» **Raw data**:
--- BEGIN ---
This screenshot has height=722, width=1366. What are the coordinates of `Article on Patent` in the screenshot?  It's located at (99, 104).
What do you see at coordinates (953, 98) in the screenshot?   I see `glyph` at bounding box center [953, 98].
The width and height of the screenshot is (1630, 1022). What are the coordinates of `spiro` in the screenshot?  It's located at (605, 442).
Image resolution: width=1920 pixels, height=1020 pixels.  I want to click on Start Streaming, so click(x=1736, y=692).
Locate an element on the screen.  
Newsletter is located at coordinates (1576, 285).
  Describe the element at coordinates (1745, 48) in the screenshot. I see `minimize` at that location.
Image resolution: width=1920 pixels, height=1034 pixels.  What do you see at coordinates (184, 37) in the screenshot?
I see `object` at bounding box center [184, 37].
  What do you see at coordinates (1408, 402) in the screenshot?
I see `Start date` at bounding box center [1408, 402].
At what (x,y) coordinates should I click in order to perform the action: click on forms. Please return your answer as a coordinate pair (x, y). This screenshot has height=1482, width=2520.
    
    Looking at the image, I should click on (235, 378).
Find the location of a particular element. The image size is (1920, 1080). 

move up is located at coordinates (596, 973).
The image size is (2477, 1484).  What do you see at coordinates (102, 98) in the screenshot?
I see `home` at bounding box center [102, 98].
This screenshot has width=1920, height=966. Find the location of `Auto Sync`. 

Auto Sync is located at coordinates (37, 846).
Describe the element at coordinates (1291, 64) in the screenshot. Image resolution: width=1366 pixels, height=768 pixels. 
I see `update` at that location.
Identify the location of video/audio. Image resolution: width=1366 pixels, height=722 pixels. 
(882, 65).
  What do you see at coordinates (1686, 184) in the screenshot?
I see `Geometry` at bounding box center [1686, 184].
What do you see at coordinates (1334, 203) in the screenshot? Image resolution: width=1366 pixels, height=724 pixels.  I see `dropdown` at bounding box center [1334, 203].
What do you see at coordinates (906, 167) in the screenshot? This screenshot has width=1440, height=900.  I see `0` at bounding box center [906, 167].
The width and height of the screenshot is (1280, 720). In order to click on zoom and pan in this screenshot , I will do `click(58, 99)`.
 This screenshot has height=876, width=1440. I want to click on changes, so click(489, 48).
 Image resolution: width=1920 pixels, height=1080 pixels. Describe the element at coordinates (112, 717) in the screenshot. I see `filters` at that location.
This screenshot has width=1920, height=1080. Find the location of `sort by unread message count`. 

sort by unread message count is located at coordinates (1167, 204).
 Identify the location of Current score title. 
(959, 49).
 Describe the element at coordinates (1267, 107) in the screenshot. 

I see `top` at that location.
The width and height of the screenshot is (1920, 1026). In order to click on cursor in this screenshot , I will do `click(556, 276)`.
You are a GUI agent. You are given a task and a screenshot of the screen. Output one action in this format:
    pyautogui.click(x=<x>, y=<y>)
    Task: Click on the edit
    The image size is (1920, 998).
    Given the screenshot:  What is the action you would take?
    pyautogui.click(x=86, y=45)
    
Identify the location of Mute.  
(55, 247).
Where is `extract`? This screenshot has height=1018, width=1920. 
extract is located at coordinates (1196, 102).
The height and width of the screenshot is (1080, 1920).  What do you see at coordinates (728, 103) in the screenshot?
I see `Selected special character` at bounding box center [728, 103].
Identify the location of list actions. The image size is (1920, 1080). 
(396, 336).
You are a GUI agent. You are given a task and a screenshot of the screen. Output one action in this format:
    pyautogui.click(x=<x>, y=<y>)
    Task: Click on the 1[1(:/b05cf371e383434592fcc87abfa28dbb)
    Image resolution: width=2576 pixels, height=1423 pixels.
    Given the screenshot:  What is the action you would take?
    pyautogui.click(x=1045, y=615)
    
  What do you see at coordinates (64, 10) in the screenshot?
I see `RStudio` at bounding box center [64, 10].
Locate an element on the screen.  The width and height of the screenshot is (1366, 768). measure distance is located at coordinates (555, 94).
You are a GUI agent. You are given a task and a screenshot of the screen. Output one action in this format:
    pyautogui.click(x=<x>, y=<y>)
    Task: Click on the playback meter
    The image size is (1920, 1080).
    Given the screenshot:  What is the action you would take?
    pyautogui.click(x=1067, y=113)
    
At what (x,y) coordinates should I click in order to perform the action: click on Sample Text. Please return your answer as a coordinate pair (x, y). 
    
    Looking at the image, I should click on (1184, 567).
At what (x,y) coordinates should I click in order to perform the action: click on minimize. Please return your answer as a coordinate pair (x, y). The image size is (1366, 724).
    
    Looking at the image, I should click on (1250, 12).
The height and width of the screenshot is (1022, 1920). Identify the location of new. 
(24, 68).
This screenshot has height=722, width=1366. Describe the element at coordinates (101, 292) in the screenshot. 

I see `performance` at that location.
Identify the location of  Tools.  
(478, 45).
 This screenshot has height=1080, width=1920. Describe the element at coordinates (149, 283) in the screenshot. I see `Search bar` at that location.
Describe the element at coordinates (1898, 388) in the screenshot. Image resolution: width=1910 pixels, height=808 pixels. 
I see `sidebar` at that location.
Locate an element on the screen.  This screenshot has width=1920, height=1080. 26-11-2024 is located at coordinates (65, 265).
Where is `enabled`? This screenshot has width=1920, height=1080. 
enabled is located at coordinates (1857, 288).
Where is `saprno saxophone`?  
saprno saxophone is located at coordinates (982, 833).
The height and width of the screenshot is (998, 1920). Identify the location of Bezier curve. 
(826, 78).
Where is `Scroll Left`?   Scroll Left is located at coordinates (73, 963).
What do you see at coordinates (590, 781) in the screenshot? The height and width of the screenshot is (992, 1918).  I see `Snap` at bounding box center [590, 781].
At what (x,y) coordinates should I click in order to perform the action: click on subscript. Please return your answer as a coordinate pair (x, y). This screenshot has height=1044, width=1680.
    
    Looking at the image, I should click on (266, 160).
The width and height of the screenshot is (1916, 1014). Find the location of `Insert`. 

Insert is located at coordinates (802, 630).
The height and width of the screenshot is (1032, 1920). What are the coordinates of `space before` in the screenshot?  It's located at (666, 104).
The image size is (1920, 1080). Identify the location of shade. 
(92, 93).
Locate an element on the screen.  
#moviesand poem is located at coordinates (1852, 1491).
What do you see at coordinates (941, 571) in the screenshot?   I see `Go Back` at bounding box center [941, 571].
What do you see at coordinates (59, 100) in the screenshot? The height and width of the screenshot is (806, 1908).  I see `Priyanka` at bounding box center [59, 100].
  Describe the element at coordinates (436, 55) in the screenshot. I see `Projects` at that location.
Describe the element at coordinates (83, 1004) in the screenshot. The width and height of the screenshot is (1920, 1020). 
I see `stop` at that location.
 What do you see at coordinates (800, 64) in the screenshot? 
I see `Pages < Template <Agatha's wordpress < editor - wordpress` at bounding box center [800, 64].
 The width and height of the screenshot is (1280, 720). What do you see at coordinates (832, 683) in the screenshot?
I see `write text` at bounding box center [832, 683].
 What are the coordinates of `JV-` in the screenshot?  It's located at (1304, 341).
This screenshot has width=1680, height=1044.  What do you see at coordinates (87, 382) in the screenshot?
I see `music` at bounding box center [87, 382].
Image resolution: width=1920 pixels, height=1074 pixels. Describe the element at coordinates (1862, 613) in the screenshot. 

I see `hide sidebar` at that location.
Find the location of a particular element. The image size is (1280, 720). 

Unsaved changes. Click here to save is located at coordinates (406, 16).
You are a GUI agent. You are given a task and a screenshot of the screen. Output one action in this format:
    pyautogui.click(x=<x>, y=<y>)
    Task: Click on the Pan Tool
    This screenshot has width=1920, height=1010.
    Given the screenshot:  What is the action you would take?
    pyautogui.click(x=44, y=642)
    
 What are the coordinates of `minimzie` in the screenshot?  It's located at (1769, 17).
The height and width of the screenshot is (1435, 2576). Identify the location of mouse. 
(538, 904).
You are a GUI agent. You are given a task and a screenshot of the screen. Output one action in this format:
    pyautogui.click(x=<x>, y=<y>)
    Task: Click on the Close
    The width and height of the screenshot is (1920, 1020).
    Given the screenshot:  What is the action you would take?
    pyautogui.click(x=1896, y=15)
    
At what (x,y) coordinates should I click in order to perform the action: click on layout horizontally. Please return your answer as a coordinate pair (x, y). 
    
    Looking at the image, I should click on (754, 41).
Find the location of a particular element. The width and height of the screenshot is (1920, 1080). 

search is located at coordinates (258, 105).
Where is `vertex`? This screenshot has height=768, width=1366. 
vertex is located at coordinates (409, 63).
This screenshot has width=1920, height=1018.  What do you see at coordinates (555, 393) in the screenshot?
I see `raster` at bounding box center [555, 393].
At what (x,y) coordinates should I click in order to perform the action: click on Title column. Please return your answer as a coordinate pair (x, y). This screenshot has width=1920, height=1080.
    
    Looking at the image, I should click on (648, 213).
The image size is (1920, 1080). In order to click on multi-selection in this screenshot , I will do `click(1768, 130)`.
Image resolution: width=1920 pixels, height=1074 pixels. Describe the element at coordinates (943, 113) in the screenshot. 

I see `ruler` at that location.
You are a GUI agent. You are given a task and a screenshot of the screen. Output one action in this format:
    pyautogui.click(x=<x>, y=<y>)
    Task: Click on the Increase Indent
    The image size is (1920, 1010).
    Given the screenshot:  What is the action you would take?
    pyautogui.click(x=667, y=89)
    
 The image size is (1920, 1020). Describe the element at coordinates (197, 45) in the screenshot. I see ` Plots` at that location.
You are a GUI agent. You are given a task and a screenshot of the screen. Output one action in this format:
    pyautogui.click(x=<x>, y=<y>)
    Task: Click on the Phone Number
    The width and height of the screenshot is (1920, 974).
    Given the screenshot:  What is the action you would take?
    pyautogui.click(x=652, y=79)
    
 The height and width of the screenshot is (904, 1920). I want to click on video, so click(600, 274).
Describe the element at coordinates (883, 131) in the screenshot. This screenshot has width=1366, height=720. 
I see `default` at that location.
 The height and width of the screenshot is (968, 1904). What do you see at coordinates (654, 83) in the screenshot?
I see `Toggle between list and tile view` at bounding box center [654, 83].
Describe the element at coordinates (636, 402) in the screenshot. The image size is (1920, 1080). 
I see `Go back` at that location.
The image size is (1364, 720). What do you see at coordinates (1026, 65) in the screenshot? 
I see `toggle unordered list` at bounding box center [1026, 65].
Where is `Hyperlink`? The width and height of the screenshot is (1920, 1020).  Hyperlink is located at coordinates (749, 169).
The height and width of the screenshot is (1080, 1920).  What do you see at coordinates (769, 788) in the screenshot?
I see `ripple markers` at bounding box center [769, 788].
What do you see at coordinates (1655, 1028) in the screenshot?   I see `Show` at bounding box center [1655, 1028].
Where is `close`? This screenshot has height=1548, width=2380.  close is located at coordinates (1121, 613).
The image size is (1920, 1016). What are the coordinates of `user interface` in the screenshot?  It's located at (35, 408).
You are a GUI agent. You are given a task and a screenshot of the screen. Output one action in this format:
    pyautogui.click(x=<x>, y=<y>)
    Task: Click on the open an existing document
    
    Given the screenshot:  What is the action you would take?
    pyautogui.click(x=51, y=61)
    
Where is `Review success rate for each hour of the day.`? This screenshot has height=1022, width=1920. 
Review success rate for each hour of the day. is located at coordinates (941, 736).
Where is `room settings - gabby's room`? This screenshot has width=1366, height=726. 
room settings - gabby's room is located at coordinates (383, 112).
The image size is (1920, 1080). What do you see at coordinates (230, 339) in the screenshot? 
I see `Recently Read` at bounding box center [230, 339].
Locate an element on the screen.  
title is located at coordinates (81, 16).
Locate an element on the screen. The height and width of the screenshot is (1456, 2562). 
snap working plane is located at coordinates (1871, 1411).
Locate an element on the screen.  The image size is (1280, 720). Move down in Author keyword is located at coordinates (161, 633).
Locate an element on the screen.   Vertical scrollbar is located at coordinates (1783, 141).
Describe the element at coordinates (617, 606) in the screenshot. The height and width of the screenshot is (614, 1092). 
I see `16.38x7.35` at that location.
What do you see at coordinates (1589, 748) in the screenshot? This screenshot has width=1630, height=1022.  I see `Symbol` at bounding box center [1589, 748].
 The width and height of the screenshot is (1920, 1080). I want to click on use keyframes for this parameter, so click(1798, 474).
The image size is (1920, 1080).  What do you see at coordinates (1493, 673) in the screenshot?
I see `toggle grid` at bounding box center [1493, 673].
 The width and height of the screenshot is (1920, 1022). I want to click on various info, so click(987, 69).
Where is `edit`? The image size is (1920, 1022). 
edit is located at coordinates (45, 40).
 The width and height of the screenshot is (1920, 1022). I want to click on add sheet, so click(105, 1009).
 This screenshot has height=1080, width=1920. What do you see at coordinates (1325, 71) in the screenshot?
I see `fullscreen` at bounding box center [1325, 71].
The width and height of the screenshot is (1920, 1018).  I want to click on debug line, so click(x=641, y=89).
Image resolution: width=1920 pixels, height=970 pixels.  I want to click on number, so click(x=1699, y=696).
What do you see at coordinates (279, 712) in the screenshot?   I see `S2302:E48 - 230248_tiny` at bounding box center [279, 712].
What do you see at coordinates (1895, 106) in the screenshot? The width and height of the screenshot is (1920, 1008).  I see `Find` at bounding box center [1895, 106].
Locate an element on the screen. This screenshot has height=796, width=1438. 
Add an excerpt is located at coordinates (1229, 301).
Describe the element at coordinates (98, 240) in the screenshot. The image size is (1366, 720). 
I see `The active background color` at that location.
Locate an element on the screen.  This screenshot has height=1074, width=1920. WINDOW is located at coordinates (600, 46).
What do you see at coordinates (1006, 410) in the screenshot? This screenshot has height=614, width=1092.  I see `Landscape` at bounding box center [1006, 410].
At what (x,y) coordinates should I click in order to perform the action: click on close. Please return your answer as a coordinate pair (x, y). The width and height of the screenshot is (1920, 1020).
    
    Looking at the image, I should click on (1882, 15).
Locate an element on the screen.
--- END ---
» **Aim**: Return the lines above unchanged, beginning at the line that contains "has height=1022, width=1920." and stopping after the line that contains "center [230, 339].".

» **Written solution**:
Where is `Review success rate for each hour of the day.`? This screenshot has height=1022, width=1920. 
Review success rate for each hour of the day. is located at coordinates (941, 736).
Where is `room settings - gabby's room`? This screenshot has width=1366, height=726. 
room settings - gabby's room is located at coordinates (383, 112).
The image size is (1920, 1080). What do you see at coordinates (230, 339) in the screenshot? 
I see `Recently Read` at bounding box center [230, 339].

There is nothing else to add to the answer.